### To do
Everything before the line containing "The width and height of the screenshot is (346, 327)." is to be left out; repeat that line and all lines after it exactly, to the end of the data.

### Material for this task
_ _ _ _

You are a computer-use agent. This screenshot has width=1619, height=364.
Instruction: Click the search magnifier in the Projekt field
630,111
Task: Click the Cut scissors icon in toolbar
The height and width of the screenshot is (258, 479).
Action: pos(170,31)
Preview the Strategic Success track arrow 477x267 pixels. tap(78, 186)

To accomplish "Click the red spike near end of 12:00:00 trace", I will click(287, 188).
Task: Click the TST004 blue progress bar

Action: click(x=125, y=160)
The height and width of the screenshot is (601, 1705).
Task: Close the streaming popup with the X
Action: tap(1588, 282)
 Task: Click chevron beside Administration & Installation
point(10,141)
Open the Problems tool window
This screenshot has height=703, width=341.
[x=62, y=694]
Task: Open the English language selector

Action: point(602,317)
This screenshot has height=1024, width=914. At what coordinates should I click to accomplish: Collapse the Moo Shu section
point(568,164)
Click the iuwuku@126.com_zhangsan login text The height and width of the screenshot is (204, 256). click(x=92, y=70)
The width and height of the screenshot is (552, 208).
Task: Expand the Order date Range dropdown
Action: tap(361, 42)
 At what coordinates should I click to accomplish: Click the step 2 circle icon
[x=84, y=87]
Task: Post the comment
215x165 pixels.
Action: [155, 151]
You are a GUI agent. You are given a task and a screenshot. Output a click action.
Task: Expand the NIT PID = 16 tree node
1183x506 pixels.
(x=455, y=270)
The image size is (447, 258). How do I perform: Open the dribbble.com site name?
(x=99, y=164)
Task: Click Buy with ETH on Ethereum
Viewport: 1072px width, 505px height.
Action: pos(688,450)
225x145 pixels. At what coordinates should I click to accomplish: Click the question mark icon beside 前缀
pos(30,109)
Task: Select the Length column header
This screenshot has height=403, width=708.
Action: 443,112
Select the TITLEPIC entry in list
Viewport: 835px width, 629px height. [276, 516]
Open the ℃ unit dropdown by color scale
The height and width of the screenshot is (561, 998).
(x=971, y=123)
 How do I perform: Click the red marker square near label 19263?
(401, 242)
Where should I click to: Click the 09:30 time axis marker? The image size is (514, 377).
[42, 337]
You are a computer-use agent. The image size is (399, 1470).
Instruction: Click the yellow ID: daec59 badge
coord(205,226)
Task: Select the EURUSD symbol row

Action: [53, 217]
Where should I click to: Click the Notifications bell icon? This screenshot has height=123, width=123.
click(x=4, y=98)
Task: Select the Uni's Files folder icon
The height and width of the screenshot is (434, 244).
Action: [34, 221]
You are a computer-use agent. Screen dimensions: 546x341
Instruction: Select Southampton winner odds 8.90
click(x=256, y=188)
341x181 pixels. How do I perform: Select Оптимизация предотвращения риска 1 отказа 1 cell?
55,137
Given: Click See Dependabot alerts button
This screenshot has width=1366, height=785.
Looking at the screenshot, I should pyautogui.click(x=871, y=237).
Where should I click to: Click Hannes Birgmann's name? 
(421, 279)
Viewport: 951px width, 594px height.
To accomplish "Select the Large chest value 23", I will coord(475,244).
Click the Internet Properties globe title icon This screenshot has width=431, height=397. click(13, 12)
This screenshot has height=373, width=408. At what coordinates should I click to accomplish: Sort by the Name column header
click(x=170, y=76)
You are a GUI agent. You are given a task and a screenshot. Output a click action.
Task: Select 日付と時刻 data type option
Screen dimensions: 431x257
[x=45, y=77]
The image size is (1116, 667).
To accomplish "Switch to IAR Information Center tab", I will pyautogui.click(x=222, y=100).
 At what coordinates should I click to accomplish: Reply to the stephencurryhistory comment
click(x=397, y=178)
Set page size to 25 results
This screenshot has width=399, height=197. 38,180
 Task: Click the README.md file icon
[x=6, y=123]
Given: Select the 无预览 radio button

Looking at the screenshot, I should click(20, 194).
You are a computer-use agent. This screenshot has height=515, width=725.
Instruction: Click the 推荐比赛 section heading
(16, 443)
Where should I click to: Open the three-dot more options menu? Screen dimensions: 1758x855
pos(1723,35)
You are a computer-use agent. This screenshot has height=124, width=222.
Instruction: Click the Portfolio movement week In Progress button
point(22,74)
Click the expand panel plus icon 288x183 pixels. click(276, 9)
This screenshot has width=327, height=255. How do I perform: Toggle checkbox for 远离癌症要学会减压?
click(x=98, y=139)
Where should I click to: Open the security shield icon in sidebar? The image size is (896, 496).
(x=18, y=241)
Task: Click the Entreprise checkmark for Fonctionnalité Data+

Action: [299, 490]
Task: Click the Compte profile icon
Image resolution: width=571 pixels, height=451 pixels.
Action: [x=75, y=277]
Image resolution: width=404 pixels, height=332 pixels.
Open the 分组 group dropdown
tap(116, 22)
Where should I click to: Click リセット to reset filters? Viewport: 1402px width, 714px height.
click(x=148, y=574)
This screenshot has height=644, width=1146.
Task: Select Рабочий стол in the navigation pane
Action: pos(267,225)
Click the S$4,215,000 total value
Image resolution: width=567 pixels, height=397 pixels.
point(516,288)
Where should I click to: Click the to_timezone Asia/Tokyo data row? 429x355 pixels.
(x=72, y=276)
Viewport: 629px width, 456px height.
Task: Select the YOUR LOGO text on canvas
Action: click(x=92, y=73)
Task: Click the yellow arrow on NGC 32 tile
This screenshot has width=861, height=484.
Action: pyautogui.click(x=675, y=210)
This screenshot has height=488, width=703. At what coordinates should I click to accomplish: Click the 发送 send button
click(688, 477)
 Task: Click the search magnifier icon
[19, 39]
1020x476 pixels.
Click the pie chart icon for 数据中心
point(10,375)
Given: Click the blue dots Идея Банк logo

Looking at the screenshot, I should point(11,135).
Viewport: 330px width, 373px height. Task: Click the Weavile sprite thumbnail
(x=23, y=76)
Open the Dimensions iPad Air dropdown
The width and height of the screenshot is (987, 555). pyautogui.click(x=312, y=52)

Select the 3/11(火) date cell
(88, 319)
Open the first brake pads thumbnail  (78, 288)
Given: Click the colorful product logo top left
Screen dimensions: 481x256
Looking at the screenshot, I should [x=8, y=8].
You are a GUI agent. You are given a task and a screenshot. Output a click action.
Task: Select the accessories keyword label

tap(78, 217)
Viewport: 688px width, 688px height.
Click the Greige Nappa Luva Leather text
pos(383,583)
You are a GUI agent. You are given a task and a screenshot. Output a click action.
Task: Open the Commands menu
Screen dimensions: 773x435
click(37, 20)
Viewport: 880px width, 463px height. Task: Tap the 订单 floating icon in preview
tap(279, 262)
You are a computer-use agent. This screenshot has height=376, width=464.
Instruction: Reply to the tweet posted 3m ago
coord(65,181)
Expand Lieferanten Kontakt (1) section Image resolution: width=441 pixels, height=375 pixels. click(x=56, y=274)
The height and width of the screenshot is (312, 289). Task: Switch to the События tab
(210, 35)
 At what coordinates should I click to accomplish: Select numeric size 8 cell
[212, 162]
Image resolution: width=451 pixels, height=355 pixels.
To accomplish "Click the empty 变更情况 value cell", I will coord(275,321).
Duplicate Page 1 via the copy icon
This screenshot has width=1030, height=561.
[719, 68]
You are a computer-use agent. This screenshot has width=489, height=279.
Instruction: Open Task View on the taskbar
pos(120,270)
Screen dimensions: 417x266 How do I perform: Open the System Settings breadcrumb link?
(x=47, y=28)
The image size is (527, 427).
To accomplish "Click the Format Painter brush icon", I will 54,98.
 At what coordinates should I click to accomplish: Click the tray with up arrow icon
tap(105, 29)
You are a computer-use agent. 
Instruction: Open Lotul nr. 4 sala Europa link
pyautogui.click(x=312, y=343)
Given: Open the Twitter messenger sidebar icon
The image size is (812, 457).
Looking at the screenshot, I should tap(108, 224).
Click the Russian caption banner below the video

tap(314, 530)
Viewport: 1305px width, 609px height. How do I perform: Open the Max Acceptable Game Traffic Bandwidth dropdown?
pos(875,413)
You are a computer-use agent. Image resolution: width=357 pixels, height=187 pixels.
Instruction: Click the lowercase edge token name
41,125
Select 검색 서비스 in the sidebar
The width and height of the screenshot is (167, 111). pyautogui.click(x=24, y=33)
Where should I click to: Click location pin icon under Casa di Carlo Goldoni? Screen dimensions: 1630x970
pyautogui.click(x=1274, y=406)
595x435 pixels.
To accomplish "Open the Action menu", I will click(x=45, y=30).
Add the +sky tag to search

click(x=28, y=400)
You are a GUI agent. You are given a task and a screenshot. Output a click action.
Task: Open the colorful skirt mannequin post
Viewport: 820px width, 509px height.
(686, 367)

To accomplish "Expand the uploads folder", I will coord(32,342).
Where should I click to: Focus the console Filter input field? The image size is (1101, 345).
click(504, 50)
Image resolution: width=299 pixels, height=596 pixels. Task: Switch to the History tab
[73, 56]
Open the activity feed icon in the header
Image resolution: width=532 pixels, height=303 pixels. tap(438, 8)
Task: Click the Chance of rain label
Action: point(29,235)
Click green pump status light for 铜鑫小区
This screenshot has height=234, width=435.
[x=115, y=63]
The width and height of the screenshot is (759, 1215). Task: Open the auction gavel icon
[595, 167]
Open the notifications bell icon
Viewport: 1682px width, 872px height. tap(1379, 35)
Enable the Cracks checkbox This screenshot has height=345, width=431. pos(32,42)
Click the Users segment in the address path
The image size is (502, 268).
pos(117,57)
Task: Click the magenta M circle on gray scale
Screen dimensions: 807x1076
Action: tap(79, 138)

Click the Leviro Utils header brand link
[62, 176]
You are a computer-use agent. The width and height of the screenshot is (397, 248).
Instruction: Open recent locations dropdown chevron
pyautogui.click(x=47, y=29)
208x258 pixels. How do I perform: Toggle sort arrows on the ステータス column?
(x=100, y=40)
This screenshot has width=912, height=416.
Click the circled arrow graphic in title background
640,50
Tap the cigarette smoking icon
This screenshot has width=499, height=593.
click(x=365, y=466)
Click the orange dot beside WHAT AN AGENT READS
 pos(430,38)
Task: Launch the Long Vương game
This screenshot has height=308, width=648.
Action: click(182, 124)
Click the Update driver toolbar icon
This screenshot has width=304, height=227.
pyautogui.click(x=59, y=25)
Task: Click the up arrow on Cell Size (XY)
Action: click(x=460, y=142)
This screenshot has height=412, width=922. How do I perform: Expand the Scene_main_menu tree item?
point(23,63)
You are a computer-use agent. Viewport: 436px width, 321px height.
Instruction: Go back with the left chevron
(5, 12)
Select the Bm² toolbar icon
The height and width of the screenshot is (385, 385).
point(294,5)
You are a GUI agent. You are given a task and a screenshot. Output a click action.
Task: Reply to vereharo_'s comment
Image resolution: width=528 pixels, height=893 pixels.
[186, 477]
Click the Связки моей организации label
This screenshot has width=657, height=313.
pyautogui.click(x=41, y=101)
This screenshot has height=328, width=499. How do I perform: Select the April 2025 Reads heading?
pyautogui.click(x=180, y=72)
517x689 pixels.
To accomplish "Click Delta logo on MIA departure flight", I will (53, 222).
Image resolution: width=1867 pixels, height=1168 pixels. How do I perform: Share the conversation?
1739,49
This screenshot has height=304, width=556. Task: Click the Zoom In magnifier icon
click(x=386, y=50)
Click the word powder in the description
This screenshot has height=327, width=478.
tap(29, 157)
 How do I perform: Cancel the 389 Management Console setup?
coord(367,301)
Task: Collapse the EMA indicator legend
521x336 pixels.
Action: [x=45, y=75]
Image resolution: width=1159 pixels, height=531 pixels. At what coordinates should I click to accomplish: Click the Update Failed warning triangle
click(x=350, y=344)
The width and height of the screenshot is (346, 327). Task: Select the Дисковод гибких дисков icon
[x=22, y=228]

_ _ _ _

### Solution for this task
The width and height of the screenshot is (346, 327). Task: Select the Дисковод гибких дисков icon
[x=22, y=228]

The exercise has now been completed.